Dataset entries:
________________________________________

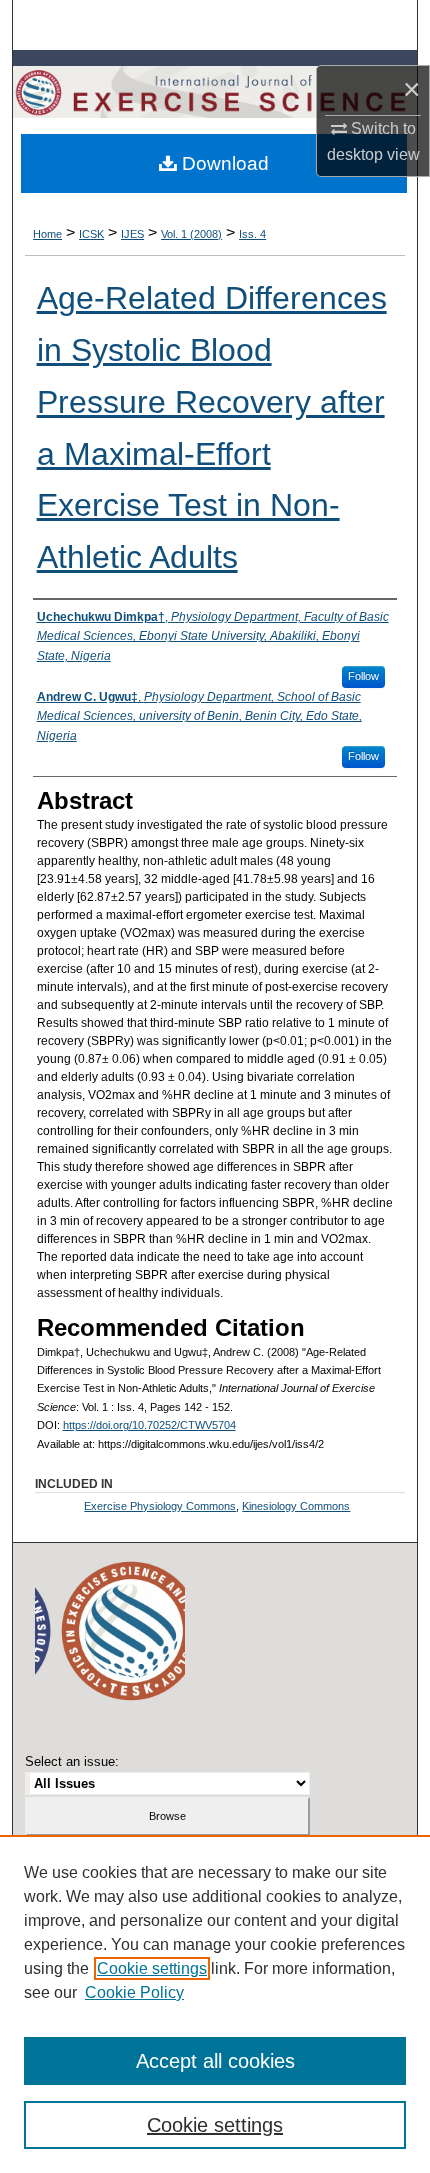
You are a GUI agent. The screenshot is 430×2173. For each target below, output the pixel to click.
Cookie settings (152, 1968)
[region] (215, 2004)
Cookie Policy (134, 1992)
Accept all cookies (215, 2061)
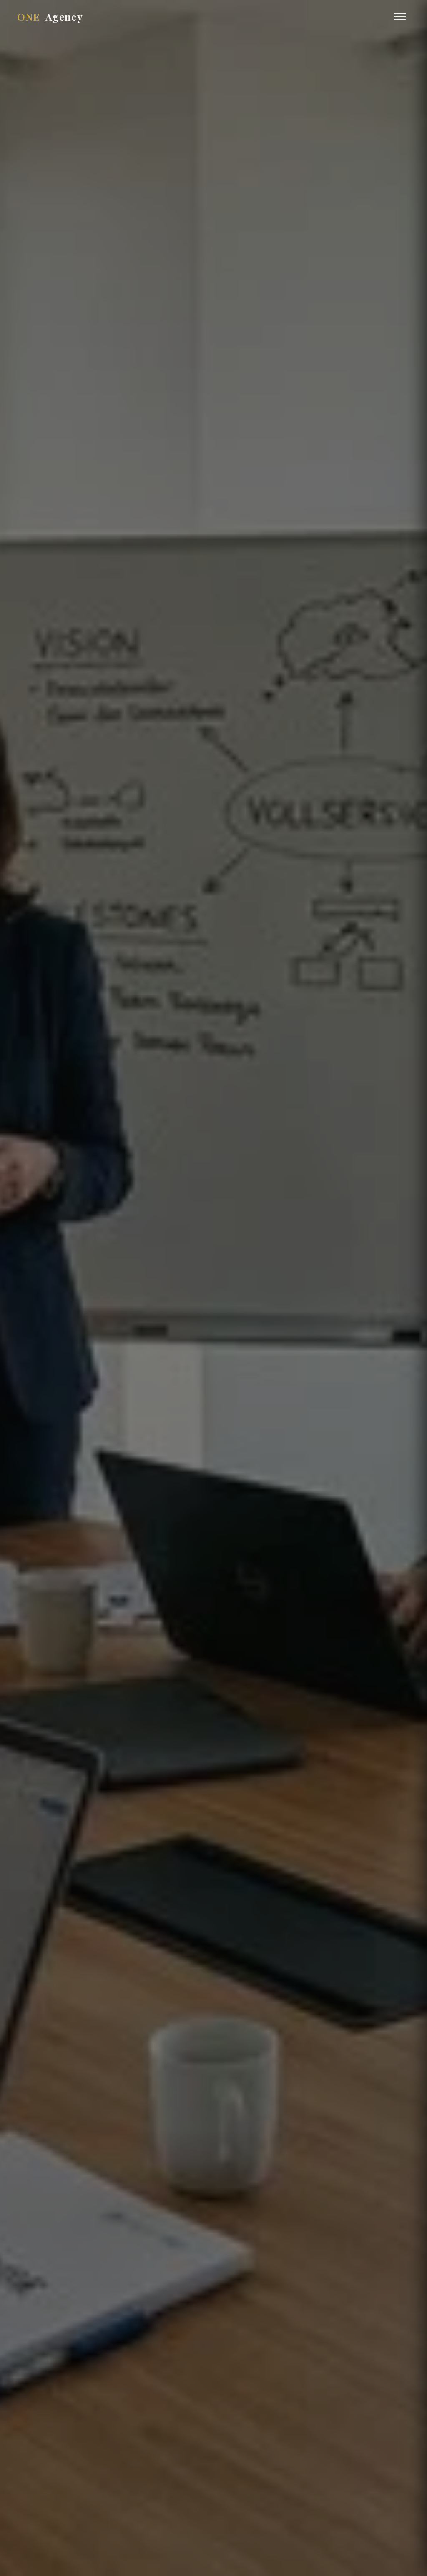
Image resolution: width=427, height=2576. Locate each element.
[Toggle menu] (400, 16)
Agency (50, 16)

________________________________________

Report how many lines of the data contain the word "each", using the number alone.

Task result: 2